2. SWAE:Sliced-Wasserstein Autoencoder
在WAE中,优化的出发点是输入数据$P_X$和生成数据$P_G$之间的Wasserstein距离\(\mathcal{W}[P_X,P_G]\),而先验约束\(\mathcal{D}_Z(Q_Z,P_Z)\)是约束条件的松弛项。作者提出了改进的WAE:Sliced-Wasserstein Autoencoder(SWAE),其损失函数如下:
\[\mathop{\arg \min}_{P_X,P_G} \mathcal{W}^+[P_X,P_G]+\lambda \cdot SW_c(Q_Z,P_Z)\]⚪ 重构损失
其中\(\mathcal{W}^+\)是Wasserstein距离\(\mathcal{W}\)的一个上界:
\[\mathcal{W}[P_X,P_G] \leq W^+[P_X,P_G] = \Bbb{E}_{P_X}(c(X,G(Q(Z|X)))) \\ = \int_{X} c(X,G(Q(Z|X)))P_XdX ≈ \frac{1}{N} \sum_{n=1}^{N} c(X_n,G(Q(Z|X_n)))\]在实际实现时,重构损失选用均方误差和绝对值误差的和:
recons_loss_l2 = F.mse_loss(recons, input)
recons_loss_l1 = F.l1_loss(recons, input)
recons_loss = recons_loss_l2 + recons_loss_l1
⚪ Sliced-Wasserstein距离
$SW_c$是指Sliced-Wasserstein距离。由于$Q_Z,P_Z$没有显式的关系,因此无法直接构造两者的Wasserstein距离。Sliced-Wasserstein距离是指把高维分布投影到低维空间中再计算Wasserstein距离。
对于一维分布函数,Wasserstein距离有闭式解:
\[\mathcal{W}[P_X,P_Y] = \int_{0}^{1} c(P_X^{-1}(\tau),P_Y^{-1}(\tau))d \tau\]则Sliced-Wasserstein距离定义如下:
\[SW_c(P_X,P_Y) = \int_{\Bbb{S}^{d-1}} \mathcal{W}[\mathcal{R}_{P_X}(\cdot ;\theta),\mathcal{R}_{P_Y}(\cdot ;\theta)] d\theta\]其中\(\Bbb{S}^{d-1}\)是$d$维空间中的单位球面,\(\mathcal{R}_{P_X}\)和\(\mathcal{R}_{P_Y}\)是一维分布函数,表示以$\theta$为参数对高维分布$P_X,P_Y$进行投影:
\[\mathcal{R}_{P_X}(t ;\theta) = \int_{X} P_X(x)\delta(t-\theta\cdot x)dx, \forall \theta \in \Bbb{S}^{d-1},\forall t \in \Bbb{R}\]在实践中,计算Sliced-Wasserstein距离包括两个步骤:计算编码$Q_Z$和先验$P_Z$的随机映射和计算两个映射之间的Wasserstein距离。
z = self.encode(input) # [N x D]
def compute_swd(self,
z: Tensor,
p: float=2.) -> Tensor:
"""
Computes the Sliced Wasserstein Distance (SWD) - which consists of
randomly projecting the encoded and prior vectors and computing
their Wasserstein distance along those projections.
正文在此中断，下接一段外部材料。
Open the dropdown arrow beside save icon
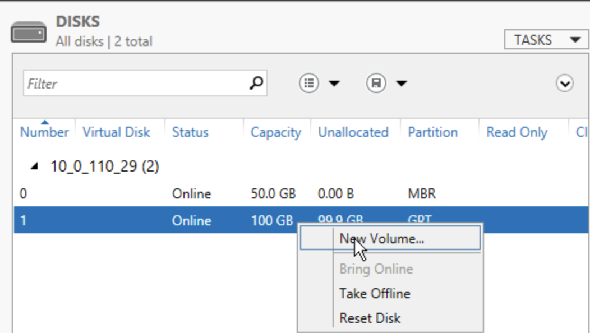Screen dimensions: 590x333 pos(402,84)
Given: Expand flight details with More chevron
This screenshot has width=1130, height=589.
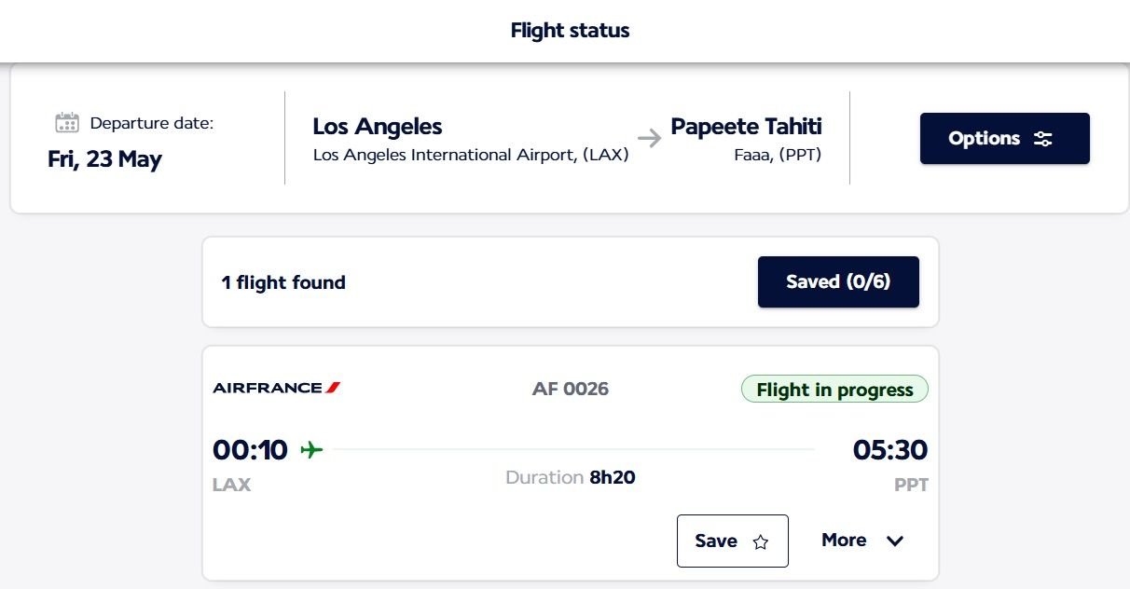Looking at the screenshot, I should point(895,541).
:param z: Latent samples # [N x D]
:param p: Value for the p^th Wasserstein distance
:return:
"""
prior_z = torch.randn_like(z) # [N x D]
device = z.device
self.latent_dim = latent_dim # int=D
self.num_projections = num_projections # int=50
proj_matrix = self.get_random_projections(self.latent_dim,
num_samples=self.num_projections).transpose(0,1).to(device)
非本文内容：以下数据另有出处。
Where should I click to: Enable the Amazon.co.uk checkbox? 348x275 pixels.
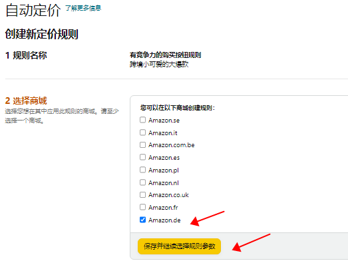[x=142, y=195]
latent_projections = z.matmul(proj_matrix) # [N x S]
prior_projections = prior_z.matmul(proj_matrix) # [N x S]
# The Wasserstein distance is computed by sorting the two projections
# across the batches and computing their element-wise l2 distance
w_dist = torch.sort(latent_projections.t(), dim=1)[0] - \
torch.sort(prior_projections.t(), dim=1)[0]
w_dist = w_dist.pow(p)
return w_dist.mean()
其中低维空间的Wasserstein距离是通过对两个投影随机变量各个特征维度之间最大值差异的L2距离实现的。而随机投影过程从正态分布或Cauchy分布中采样构造:
from torch import distributions as dist
def get_random_projections(self, latent_dim: int, num_samples: int) -> Tensor:
"""
Returns random samples from latent distribution's (Gaussian)
unit sphere for projecting the encoded samples and the
distribution samples.
:param latent_dim: (Int) Dimensionality of the latent space (D)
:param num_samples: (Int) Number of samples required (S)
:return: Random projections from the latent unit sphere
"""
if self.proj_dist == 'normal':
rand_samples = torch.randn(num_samples, latent_dim)
elif self.proj_dist == 'cauchy':
rand_samples = dist.Cauchy(torch.tensor([0.0]),
torch.tensor([1.0])).sample((num_samples, latent_dim)).squeeze()
else:
raise ValueError('Unknown projection distribution.')
rand_proj = rand_samples / rand_samples.norm(dim=1).view(-1,1)
return rand_proj # [S x D]
SWAE的完整pytorch实现可参考PyTorch-VAE。